[SOLVED] UTF-8 to ISO-8859-1 encoding: replace special characters with closest equivalent

UTF-8 to ISO-8859-1 encoding: replace special characters with closest equivalent

Does anyone know of Python libraries that allows you to convert a UTF-8 string to ISO-8859-1 encoding in a smart way?

By smart, I mean replacing characters like "–" by "-" or so. And for the many characters for which an equivalent really cannot be thought of, replace with "?" (like encode('iso-8859-1', errors='replace') does).

Solution

Since the first 256 code points of Unicode match ISO-8859-1, it is possible to attempt encoding to ISO-8859-1, which will take care of all characters 0 to 255 without errors.
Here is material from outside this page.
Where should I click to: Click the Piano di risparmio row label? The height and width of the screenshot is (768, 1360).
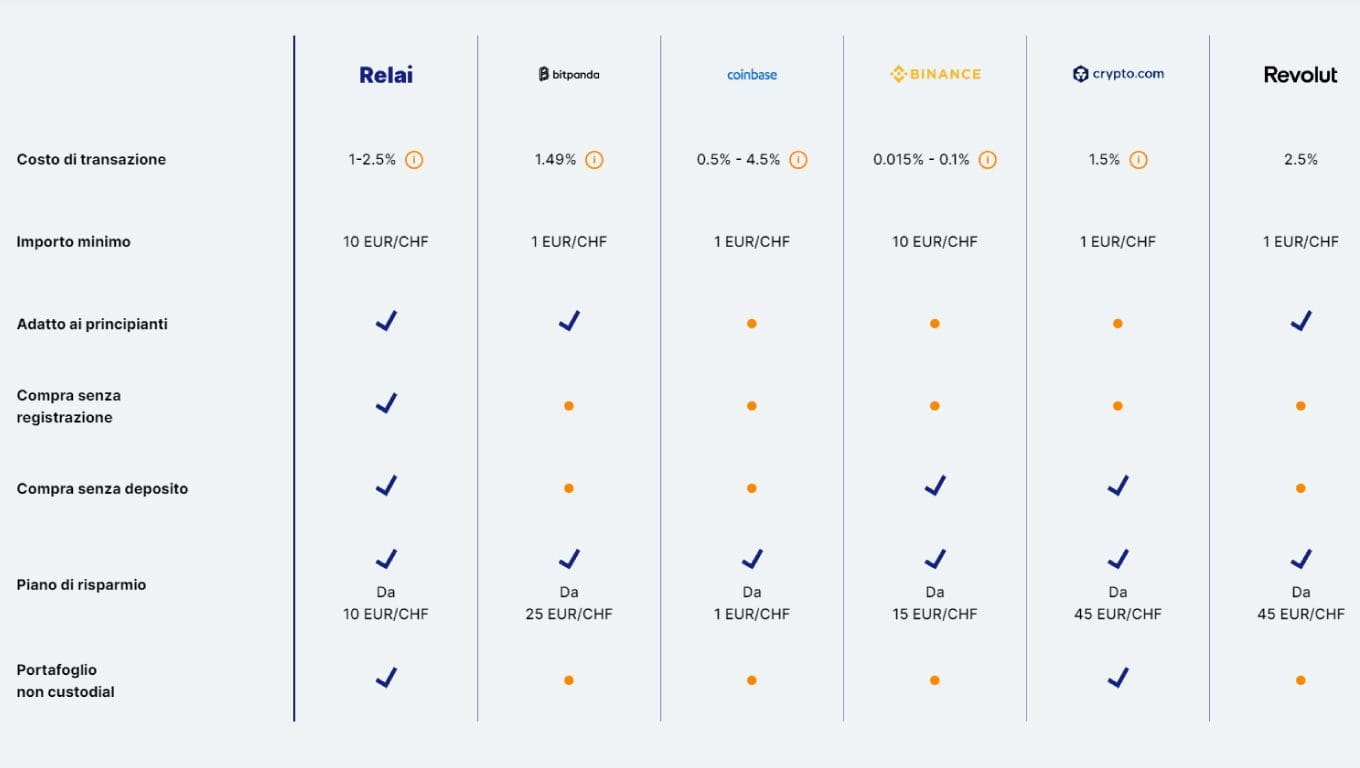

For the characters leading to encoding errors, unidecode can be used.

The following works on Python 2 and 3:

from builtins import str
import unidecode

def unidecode_fallback(e):
    part = e.object[e.start:e.end]
    replacement = str(unidecode.unidecode(part) or '?')
    return (replacement, e.start + len(part))

codecs.register_error('unidecode_fallback', unidecode_fallback)

s = u'abcdé–fgh💔ijkl'.encode('iso-8859-1', errors='unidecode_fallback')
print(s.decode('iso-8859-1'))

Result:

abcdé-fgh?ijkl

This however converts non-ISO-8859-1 characters into an ASCII equivalent, while sometimes it may be better to have a non-ASCII, ISO-8859-1 equivalent.